Stored items:
————————
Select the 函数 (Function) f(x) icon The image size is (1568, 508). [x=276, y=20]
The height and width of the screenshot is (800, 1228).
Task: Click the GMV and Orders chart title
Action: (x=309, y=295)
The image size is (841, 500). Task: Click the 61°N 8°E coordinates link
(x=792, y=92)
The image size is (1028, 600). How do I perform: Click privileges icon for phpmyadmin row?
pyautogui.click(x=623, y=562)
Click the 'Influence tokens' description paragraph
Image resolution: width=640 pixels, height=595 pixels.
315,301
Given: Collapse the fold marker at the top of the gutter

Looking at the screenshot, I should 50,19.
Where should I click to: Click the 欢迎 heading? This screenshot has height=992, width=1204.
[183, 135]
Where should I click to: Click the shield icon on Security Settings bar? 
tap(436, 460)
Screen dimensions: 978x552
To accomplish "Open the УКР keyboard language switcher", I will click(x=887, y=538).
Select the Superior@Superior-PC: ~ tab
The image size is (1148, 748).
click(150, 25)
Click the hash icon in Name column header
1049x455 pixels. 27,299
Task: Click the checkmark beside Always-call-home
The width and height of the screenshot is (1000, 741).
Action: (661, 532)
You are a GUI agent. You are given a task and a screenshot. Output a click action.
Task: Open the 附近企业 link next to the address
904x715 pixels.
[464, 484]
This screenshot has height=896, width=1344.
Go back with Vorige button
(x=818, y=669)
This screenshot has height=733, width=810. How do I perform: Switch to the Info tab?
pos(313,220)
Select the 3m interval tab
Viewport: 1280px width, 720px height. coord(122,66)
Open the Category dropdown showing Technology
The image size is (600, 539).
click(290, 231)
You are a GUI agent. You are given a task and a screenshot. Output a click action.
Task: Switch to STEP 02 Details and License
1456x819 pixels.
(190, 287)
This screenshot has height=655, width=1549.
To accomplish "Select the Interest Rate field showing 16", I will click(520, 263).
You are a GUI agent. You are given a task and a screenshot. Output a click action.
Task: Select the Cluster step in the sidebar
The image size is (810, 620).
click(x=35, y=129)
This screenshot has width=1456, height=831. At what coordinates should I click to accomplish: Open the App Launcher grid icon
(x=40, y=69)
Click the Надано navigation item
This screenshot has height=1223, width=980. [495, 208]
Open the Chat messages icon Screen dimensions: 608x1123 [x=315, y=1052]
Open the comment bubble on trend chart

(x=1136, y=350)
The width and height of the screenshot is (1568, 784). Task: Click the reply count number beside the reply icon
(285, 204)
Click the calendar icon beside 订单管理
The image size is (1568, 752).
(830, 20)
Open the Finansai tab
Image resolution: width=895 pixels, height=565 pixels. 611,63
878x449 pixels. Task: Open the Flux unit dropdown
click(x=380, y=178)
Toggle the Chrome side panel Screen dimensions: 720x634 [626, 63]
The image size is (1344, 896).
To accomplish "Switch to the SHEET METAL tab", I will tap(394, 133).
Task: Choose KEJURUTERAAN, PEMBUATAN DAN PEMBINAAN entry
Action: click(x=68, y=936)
————————
AIM OF THE EXERCISE:
Output the lines of the data above exactly as they appear, starting at the line that contains "878x449 pixels. Task: Open" and ending at the last line of the data.

RESULT FOR THIS EXERCISE:
878x449 pixels. Task: Open the Flux unit dropdown
click(x=380, y=178)
Toggle the Chrome side panel Screen dimensions: 720x634 [626, 63]
The image size is (1344, 896).
To accomplish "Switch to the SHEET METAL tab", I will tap(394, 133).
Task: Choose KEJURUTERAAN, PEMBUATAN DAN PEMBINAAN entry
Action: click(x=68, y=936)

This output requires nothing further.